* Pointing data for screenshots
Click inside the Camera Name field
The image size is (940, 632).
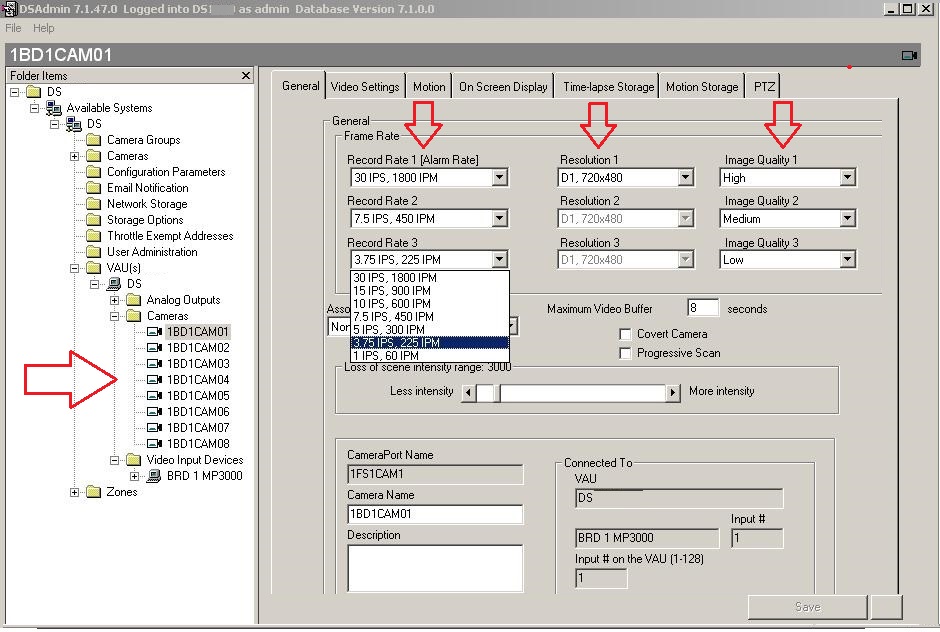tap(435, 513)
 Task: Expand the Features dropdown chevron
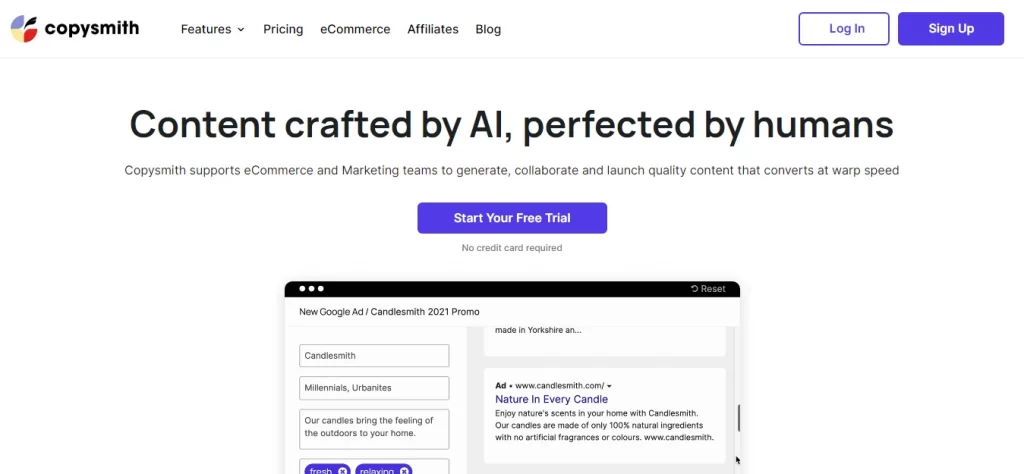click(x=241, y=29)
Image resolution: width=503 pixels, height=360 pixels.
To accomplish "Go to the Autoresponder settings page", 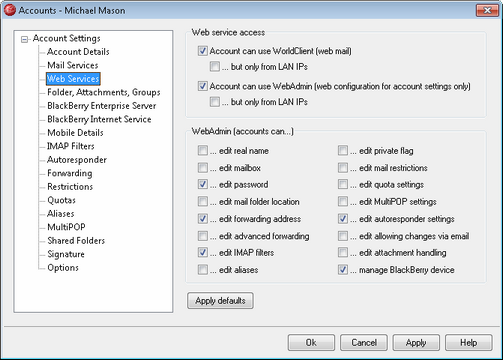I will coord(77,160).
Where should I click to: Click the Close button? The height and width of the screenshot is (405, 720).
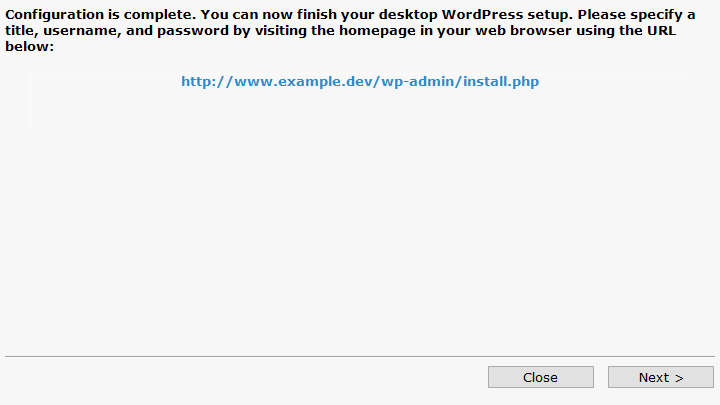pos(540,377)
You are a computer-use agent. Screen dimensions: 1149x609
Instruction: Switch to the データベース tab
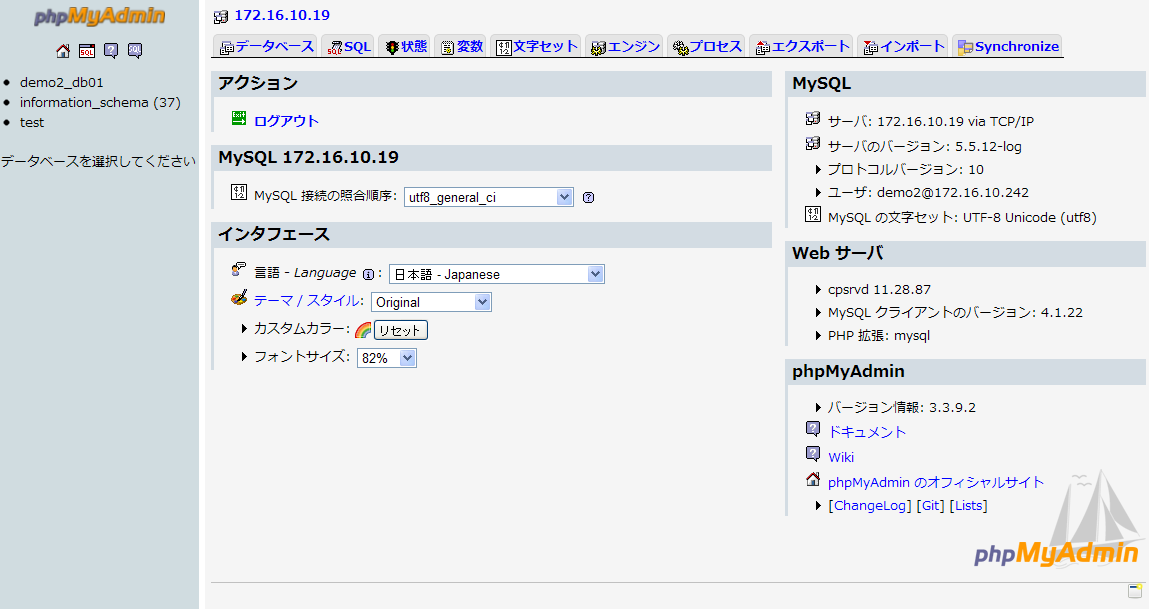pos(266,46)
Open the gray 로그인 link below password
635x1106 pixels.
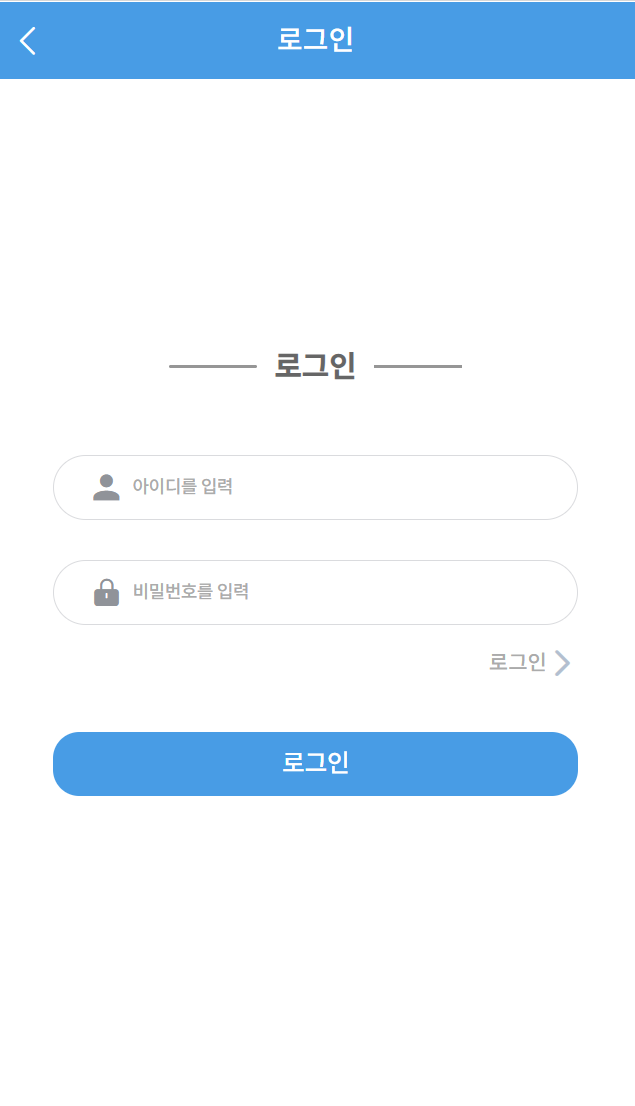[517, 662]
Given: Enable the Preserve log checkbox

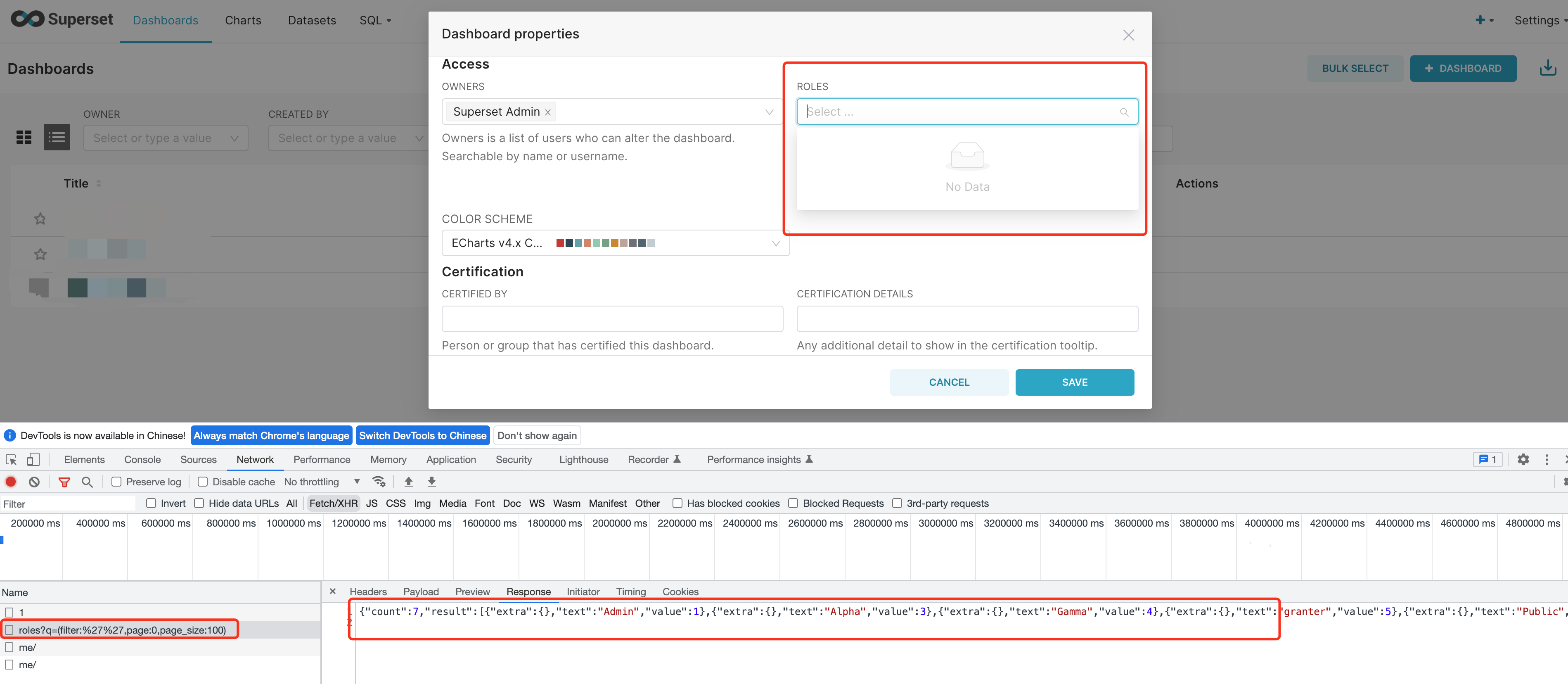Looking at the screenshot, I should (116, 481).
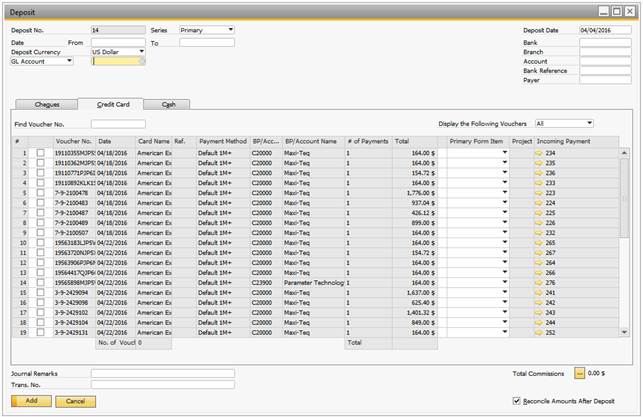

* YOUR OBJECTIVE
Could you write out the stretch from the line containing "You are a computer-use" through the end of the records again, substituting "toggle" for "checkbox" and keeping everything else the same? Omit the pictures.

* ANSWER TO THE EXERCISE
You are a computer-use agent. Screen dimensions: 1149x609
Instruction: Switch to the データベース tab
pos(266,46)
Open the gray 로그인 link below password
635x1106 pixels.
[517, 662]
Given: Enable the Preserve log toggle

Looking at the screenshot, I should (116, 481).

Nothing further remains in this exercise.